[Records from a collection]
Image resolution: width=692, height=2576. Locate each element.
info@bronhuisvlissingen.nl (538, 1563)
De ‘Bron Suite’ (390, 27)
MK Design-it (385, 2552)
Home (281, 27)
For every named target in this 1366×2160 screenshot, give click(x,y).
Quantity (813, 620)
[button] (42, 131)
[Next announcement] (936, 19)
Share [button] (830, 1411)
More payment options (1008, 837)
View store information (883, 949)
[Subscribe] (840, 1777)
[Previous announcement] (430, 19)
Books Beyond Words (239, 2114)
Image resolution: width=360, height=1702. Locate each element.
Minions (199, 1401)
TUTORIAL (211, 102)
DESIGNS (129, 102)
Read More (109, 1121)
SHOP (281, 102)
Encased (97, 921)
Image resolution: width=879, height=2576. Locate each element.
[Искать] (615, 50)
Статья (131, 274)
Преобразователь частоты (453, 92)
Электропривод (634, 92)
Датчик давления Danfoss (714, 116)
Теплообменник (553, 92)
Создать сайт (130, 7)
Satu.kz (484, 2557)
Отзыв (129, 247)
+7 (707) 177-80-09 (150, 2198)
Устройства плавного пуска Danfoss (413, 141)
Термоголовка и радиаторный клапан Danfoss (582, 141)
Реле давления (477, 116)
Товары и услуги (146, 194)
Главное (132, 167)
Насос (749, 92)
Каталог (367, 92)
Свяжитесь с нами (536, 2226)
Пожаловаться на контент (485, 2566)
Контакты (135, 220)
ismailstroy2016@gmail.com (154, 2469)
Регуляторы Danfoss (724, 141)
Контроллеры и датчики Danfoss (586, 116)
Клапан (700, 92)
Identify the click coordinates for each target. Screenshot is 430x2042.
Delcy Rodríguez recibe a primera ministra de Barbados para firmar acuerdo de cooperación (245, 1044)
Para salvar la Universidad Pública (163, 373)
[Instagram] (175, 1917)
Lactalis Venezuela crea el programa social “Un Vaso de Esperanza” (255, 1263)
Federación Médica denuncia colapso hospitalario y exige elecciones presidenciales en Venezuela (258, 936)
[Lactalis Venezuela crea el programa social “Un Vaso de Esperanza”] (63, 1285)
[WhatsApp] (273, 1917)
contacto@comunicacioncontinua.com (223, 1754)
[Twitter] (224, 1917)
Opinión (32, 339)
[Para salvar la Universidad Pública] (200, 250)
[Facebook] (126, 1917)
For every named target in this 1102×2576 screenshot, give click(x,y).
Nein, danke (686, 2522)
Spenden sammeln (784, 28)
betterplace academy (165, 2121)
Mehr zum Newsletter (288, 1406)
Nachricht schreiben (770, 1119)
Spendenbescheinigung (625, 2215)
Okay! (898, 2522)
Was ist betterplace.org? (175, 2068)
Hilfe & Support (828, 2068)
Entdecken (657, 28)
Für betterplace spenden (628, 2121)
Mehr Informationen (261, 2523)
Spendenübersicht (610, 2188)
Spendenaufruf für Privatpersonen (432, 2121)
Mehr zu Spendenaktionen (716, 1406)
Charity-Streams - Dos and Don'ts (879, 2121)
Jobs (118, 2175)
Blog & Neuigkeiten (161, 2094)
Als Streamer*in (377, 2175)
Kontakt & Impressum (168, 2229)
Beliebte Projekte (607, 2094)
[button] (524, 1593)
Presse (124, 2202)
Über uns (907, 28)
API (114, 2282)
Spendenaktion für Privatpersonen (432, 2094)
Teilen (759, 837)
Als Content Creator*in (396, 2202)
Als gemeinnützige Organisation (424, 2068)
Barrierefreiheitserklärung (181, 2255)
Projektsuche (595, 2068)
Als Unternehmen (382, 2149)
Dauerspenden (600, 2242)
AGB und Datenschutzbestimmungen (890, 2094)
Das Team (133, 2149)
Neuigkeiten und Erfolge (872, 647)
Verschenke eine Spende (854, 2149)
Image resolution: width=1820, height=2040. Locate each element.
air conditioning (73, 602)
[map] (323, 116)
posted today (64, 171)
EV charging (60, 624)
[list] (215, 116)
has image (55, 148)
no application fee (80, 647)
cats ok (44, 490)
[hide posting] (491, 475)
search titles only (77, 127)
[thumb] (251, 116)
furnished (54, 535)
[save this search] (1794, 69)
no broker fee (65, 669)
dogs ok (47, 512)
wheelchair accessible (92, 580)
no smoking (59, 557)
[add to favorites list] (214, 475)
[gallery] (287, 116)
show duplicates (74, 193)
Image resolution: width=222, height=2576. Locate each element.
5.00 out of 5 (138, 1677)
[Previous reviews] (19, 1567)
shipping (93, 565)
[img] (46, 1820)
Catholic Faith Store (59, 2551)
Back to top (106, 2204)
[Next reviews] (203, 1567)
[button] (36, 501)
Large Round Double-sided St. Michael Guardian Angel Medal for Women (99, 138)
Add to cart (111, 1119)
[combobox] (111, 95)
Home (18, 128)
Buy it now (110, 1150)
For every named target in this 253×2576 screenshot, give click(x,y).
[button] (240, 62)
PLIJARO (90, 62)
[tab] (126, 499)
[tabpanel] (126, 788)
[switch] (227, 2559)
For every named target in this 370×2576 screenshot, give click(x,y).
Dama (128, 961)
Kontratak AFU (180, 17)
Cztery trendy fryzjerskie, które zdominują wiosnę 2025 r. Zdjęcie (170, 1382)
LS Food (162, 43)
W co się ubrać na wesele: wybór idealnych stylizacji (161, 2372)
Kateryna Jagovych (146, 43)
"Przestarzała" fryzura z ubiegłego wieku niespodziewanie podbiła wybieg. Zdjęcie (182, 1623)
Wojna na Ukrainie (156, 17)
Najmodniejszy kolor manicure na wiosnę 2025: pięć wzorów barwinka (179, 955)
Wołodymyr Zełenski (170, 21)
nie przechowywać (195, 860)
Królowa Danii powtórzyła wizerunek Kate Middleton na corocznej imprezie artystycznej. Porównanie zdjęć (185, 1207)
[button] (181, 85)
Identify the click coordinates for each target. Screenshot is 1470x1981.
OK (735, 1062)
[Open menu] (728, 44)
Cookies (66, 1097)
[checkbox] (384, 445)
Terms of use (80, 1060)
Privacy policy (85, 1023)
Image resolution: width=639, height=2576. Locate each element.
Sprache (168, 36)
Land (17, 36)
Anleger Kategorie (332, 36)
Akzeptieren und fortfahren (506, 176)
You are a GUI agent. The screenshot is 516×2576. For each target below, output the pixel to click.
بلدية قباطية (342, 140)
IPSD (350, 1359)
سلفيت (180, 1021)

- Task requirements -
Only the lines above from the one with "[thumb] (251, 116)" up to and including the one with "Back to top (106, 2204)" should be repeated, exactly as written.

- Response -
[thumb] (251, 116)
furnished (54, 535)
[save this search] (1794, 69)
no broker fee (65, 669)
dogs ok (47, 512)
wheelchair accessible (92, 580)
no smoking (59, 557)
[add to favorites list] (214, 475)
[gallery] (287, 116)
show duplicates (74, 193)
Image resolution: width=222, height=2576. Locate each element.
5.00 out of 5 (138, 1677)
[Previous reviews] (19, 1567)
shipping (93, 565)
[img] (46, 1820)
Catholic Faith Store (59, 2551)
Back to top (106, 2204)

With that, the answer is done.